Start of Block
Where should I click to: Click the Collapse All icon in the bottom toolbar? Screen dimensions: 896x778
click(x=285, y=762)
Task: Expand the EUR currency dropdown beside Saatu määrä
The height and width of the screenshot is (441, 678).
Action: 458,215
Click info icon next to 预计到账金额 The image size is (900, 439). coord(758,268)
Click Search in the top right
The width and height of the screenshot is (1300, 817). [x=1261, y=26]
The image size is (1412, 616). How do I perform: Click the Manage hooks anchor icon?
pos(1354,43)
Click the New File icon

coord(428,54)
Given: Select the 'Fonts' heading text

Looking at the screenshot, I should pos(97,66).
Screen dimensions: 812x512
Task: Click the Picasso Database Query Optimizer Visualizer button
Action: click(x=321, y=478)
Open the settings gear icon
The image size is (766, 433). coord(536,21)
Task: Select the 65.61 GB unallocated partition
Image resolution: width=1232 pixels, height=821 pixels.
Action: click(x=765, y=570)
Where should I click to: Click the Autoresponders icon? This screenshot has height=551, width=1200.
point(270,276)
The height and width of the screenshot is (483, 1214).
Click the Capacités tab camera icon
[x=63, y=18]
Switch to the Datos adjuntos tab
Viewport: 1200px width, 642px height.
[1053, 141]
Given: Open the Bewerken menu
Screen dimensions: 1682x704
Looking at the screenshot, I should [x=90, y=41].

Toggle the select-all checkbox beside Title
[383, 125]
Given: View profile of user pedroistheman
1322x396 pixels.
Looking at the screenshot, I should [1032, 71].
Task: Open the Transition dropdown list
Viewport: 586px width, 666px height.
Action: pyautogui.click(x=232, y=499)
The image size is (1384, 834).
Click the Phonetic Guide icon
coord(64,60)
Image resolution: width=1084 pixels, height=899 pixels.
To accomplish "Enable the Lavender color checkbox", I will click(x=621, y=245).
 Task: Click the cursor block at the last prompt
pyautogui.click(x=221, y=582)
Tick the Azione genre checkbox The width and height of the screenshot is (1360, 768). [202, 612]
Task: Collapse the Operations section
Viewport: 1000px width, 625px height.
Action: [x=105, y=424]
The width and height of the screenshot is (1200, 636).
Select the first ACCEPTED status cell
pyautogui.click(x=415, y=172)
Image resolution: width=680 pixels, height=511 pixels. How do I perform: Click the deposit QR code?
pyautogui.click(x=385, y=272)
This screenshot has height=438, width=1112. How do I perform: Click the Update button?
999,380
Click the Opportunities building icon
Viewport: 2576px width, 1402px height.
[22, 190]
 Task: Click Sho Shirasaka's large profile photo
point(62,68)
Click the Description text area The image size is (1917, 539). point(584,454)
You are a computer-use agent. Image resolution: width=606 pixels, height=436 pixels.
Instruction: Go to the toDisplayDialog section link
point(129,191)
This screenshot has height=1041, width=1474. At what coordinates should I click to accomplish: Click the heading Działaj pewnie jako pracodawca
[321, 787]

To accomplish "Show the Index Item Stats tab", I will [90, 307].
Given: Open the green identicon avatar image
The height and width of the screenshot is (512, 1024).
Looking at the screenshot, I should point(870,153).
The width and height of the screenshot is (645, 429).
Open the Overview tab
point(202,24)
End of Block
■ What needs to be done ■
Beginning at the line above with "The image size is (1412, 616)." and finishing at the line with "The height and width of the screenshot is (483, 1214).", return each line exactly and return nothing else.

■ Output below ■
The image size is (1412, 616). How do I perform: Click the Manage hooks anchor icon?
pos(1354,43)
Click the New File icon

coord(428,54)
Given: Select the 'Fonts' heading text

Looking at the screenshot, I should pos(97,66).
Screen dimensions: 812x512
Task: Click the Picasso Database Query Optimizer Visualizer button
Action: click(x=321, y=478)
Open the settings gear icon
The image size is (766, 433). coord(536,21)
Task: Select the 65.61 GB unallocated partition
Image resolution: width=1232 pixels, height=821 pixels.
Action: click(x=765, y=570)
Where should I click to: Click the Autoresponders icon? This screenshot has height=551, width=1200.
point(270,276)
The height and width of the screenshot is (483, 1214).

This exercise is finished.